Microsoft has no incentive to do that unless they care about the success of ARM as a PC platform. Why should they? ARM doesn't bring anything to the table they don't have with x86, and they already have a competitive market for x86 now that AMD has put the Bulldozer days behind it. Any increase in ARM PC sales is essentially a decrease in x86 PC sales, it won't expand the market for Windows. Why should Microsoft create friction with OEMs over something that doesn't make them more money?
Microsoft would get a lot of complaints from OEMs if they tried what you say, because that it will increase their cost without zero prospect overall sales will increase for the same reason it won't increase Windows sales.
Maybe OEMs decide to tell Microsoft "OK we're done updating our drivers for all our existing products to avoid having to port them to ARM, and if you make changes to Windows that break them, when customers call us we will be blaming you!"
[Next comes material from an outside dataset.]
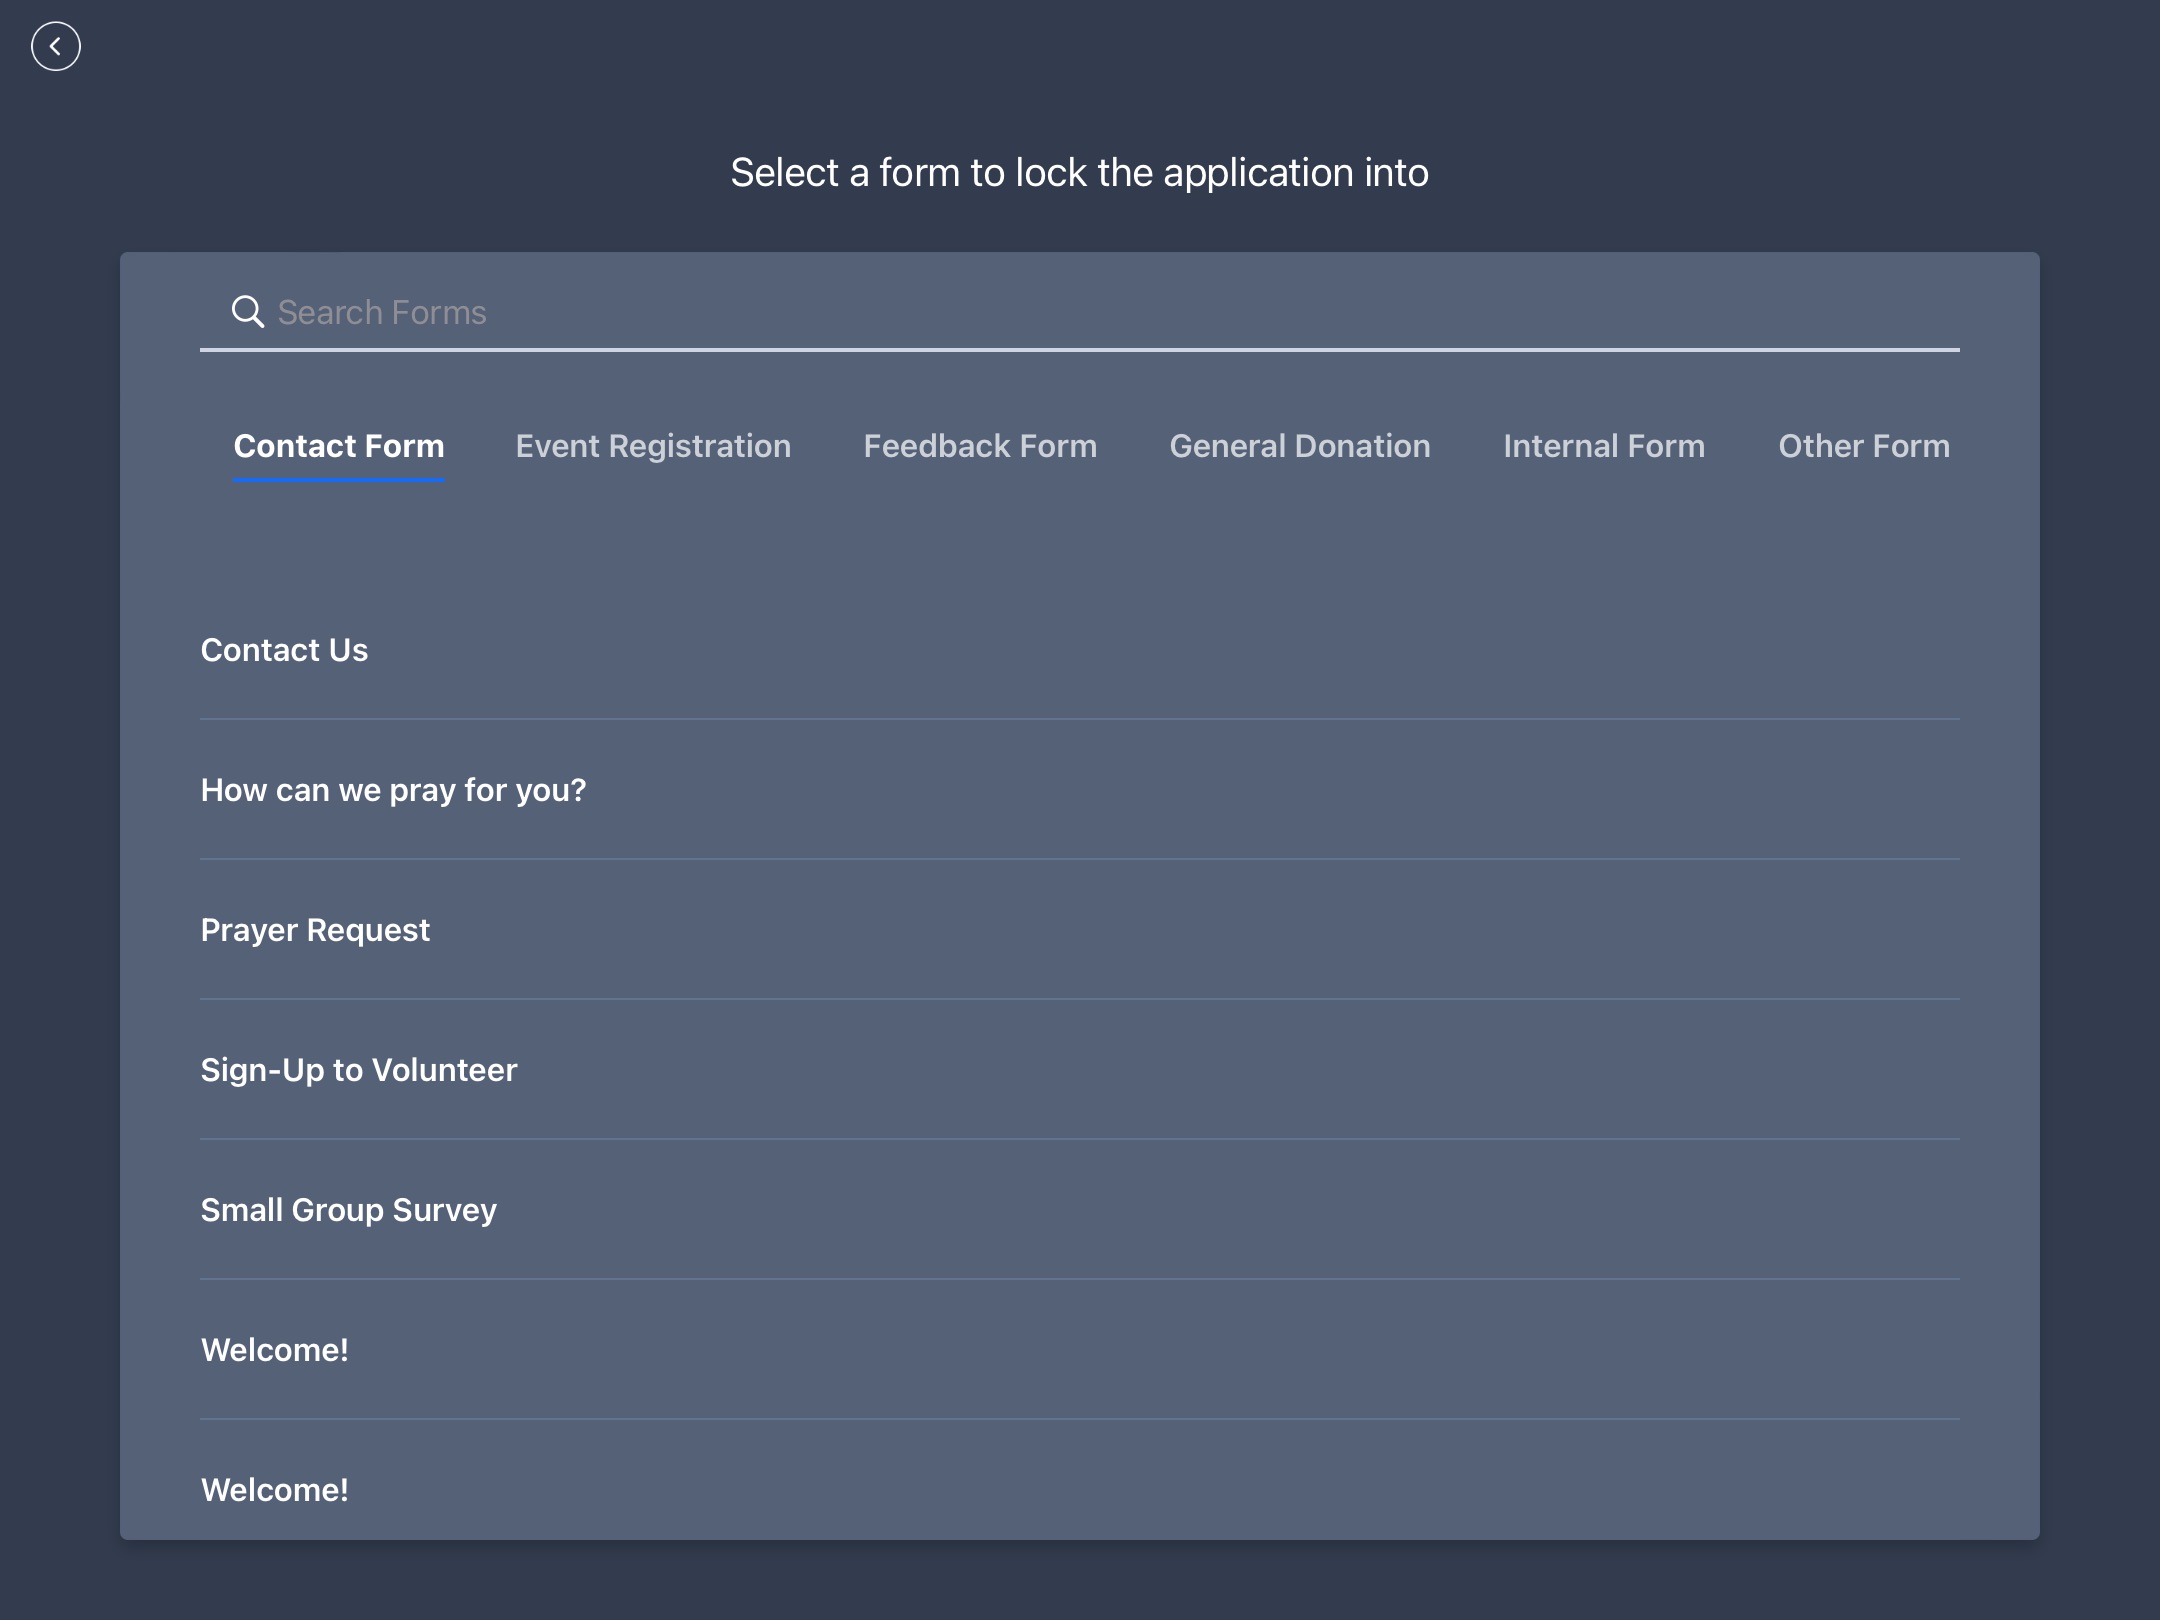Choose the Small Group Survey form
Screen dimensions: 2160x1620
(x=349, y=1210)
Ignoring the driver comment this is replying to but addressing the independent claims in this:
Any increase in ARM PC sales is essentially a decrease in x86 PC sales, it won't expand the market for Windows. Why should Microsoft create friction with OEMs over something that doesn't make them more money?
You think MS is happy about Apple's creeping marketshare of premium with the M-series? They have to have something in thin and light that can seriously compete with those SoC's on idle and "real-world" (read: light use interested by heavy use and/or background tasks) use and an increasing proportion of both activity and sales are brought by mobile AKA laptops, not desktop DIY nerd stuff.
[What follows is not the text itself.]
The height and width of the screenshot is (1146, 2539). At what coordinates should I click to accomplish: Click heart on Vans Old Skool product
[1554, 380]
I want to highlight something: MS wants the most competitive Windows device market possible, because an uncompetitive one - by virtue of the players and their capabilities (see Intel, AMD uncore fabric and idle stuff) number of players, etc is one that loses premium share to Apple and/or puts Windows in decline for key segments. Competition is not an on/off switch. I think it's very clear they don't just stop and say "well AMD and Intel are doing ok" certainly not after watching the last 20 years.
MS also has Azure and servers as I pointed out elsewhere; as such, I suspect they have some Neoverse-esque design cooking in the pipeline and ergo have a vested interest in Windows being *in principle* first class on Arm, and that’s going to have crossover between the server and desktop. Delusional to think otherwise. It also reduces the marginal cost of MS maintaining e.g. VS and the kernel for Arm etc.
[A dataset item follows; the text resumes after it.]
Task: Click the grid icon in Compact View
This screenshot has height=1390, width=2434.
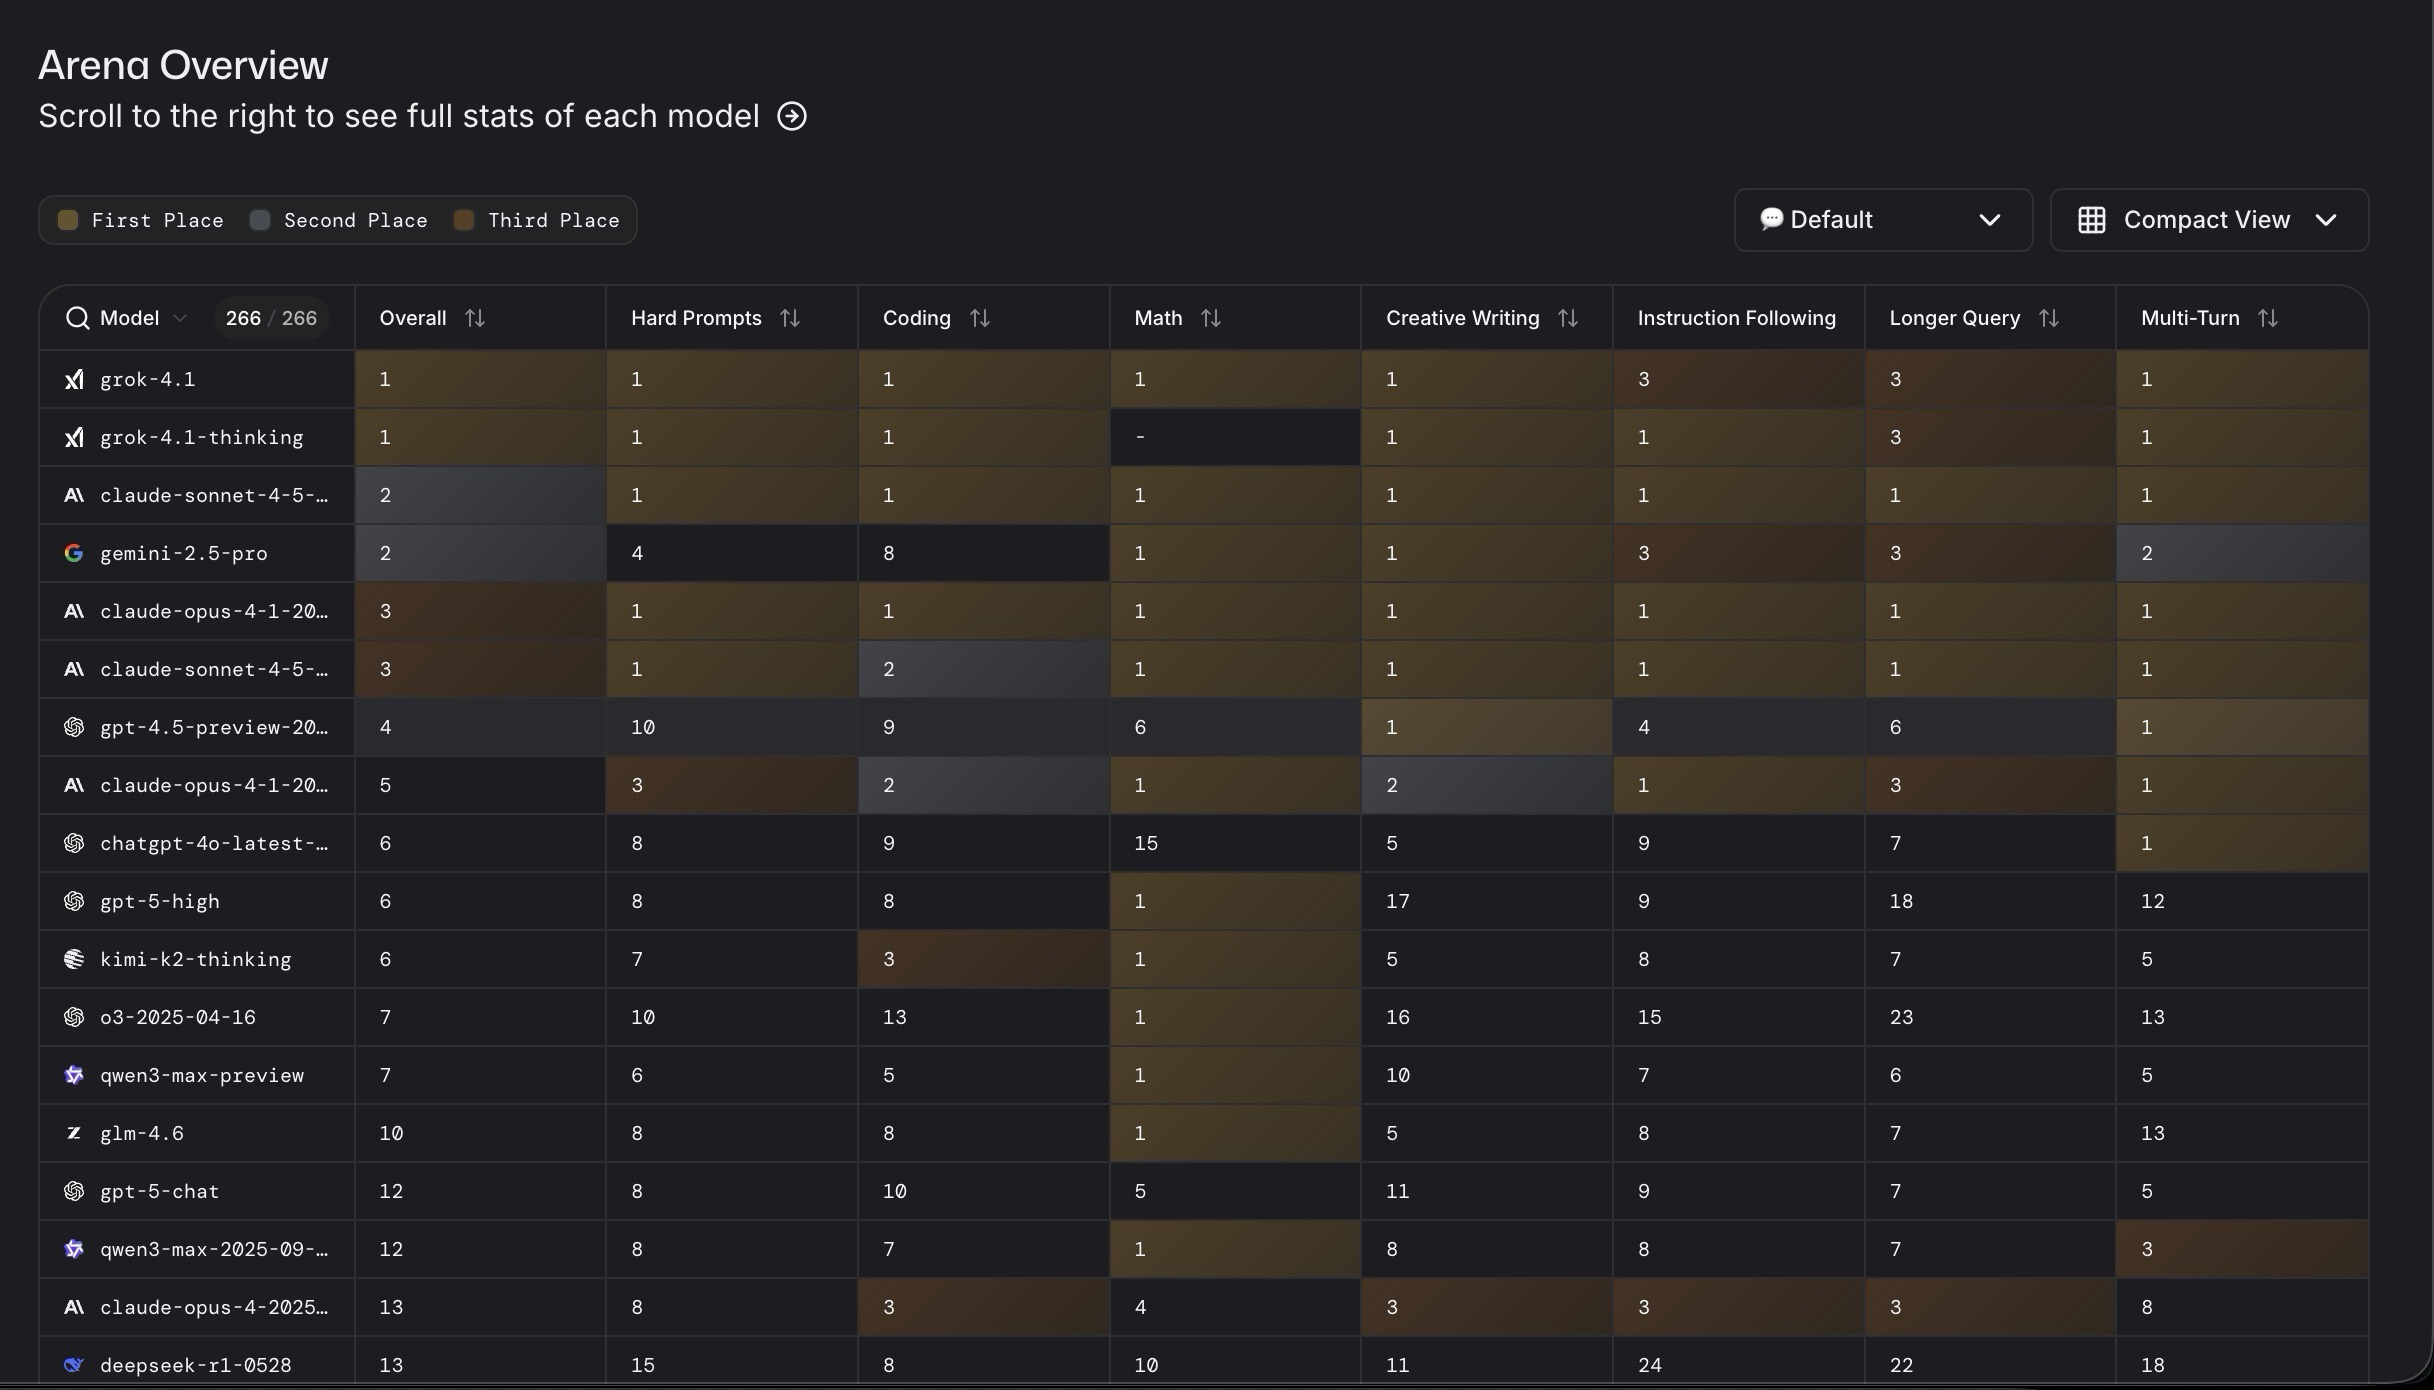Action: (2092, 220)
You're confused about "expanding the market for Windows" vs keeping Windows competitive and staving off any possible decline due to a lack of appealing hardware or otherwise. It's true in OP's fiction that it might create friction, but that's not what they're actually doing RE: Arm. They don't have to create any unnecessary friction. They work with Qc, Nvidia, Samsung/MediaTek, port the core Windows structures - which they have been doing in fifth gear in the last year - and let it rip.
More Windows competition and options = good for MS. Not hard. Duopoly is much riskier from their vantage point. And before someone high as a kite says it, no, AMD and Intel do not have a magical Linux alternative and ChromeOS will continue to be X86/Arm both.